• **INSTRUCTIONS TO FOLLOW**
Every line below should be duplicated exactly.

BEGIN EXCERPTED DATA

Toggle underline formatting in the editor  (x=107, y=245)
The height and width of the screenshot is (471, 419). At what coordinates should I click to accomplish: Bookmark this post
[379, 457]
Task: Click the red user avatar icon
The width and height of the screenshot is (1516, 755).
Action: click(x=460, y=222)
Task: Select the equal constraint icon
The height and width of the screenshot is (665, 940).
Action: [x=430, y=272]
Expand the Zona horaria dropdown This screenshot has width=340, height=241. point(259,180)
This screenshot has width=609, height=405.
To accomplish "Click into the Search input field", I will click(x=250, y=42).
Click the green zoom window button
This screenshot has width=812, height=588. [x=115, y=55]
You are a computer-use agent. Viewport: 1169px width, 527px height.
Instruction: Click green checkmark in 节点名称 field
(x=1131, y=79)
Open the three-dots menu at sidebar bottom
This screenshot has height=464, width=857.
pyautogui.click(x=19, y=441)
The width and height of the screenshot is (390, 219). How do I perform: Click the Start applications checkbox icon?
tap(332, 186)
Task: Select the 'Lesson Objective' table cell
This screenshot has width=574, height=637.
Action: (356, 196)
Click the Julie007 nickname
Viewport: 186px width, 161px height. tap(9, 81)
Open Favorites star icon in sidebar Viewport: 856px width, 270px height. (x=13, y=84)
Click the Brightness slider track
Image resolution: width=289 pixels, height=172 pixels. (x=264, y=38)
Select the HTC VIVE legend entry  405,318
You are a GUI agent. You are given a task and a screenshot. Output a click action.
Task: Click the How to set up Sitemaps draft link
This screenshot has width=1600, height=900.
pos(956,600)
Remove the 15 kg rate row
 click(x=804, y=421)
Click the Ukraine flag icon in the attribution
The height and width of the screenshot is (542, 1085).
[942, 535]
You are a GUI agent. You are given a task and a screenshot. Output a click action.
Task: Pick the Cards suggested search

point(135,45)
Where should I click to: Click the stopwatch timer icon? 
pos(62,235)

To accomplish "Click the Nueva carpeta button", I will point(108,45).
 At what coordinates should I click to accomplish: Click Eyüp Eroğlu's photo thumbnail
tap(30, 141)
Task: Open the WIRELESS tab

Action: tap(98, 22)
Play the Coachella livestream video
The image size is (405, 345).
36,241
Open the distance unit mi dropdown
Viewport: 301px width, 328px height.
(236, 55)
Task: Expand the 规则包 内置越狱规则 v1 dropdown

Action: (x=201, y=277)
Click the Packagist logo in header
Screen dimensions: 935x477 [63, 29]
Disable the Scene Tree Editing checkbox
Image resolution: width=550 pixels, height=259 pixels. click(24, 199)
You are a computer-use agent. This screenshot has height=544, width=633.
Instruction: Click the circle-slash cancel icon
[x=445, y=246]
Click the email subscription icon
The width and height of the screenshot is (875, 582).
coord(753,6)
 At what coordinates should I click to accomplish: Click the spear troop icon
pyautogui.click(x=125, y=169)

END EXCERPTED DATA

• **RESPONSE TO THE EXERCISE**
Toggle underline formatting in the editor  (x=107, y=245)
The height and width of the screenshot is (471, 419). At what coordinates should I click to accomplish: Bookmark this post
[379, 457]
Task: Click the red user avatar icon
The width and height of the screenshot is (1516, 755).
Action: click(x=460, y=222)
Task: Select the equal constraint icon
The height and width of the screenshot is (665, 940).
Action: [x=430, y=272]
Expand the Zona horaria dropdown This screenshot has width=340, height=241. point(259,180)
This screenshot has width=609, height=405.
To accomplish "Click into the Search input field", I will click(x=250, y=42).
Click the green zoom window button
This screenshot has width=812, height=588. [x=115, y=55]
You are a computer-use agent. Viewport: 1169px width, 527px height.
Instruction: Click green checkmark in 节点名称 field
(x=1131, y=79)
Open the three-dots menu at sidebar bottom
This screenshot has height=464, width=857.
pyautogui.click(x=19, y=441)
The width and height of the screenshot is (390, 219). How do I perform: Click the Start applications checkbox icon?
tap(332, 186)
Task: Select the 'Lesson Objective' table cell
This screenshot has width=574, height=637.
Action: (356, 196)
Click the Julie007 nickname
Viewport: 186px width, 161px height. tap(9, 81)
Open Favorites star icon in sidebar Viewport: 856px width, 270px height. (x=13, y=84)
Click the Brightness slider track
Image resolution: width=289 pixels, height=172 pixels. (x=264, y=38)
Select the HTC VIVE legend entry  405,318
You are a GUI agent. You are given a task and a screenshot. Output a click action.
Task: Click the How to set up Sitemaps draft link
This screenshot has width=1600, height=900.
pos(956,600)
Remove the 15 kg rate row
 click(x=804, y=421)
Click the Ukraine flag icon in the attribution
The height and width of the screenshot is (542, 1085).
[942, 535]
You are a GUI agent. You are given a task and a screenshot. Output a click action.
Task: Pick the Cards suggested search

point(135,45)
Where should I click to: Click the stopwatch timer icon? 
pos(62,235)

To accomplish "Click the Nueva carpeta button", I will point(108,45).
 At what coordinates should I click to accomplish: Click Eyüp Eroğlu's photo thumbnail
tap(30, 141)
Task: Open the WIRELESS tab

Action: tap(98, 22)
Play the Coachella livestream video
The image size is (405, 345).
36,241
Open the distance unit mi dropdown
Viewport: 301px width, 328px height.
(236, 55)
Task: Expand the 规则包 内置越狱规则 v1 dropdown

Action: (x=201, y=277)
Click the Packagist logo in header
Screen dimensions: 935x477 [63, 29]
Disable the Scene Tree Editing checkbox
Image resolution: width=550 pixels, height=259 pixels. click(24, 199)
You are a computer-use agent. This screenshot has height=544, width=633.
Instruction: Click the circle-slash cancel icon
[x=445, y=246]
Click the email subscription icon
The width and height of the screenshot is (875, 582).
coord(753,6)
 At what coordinates should I click to accomplish: Click the spear troop icon
pyautogui.click(x=125, y=169)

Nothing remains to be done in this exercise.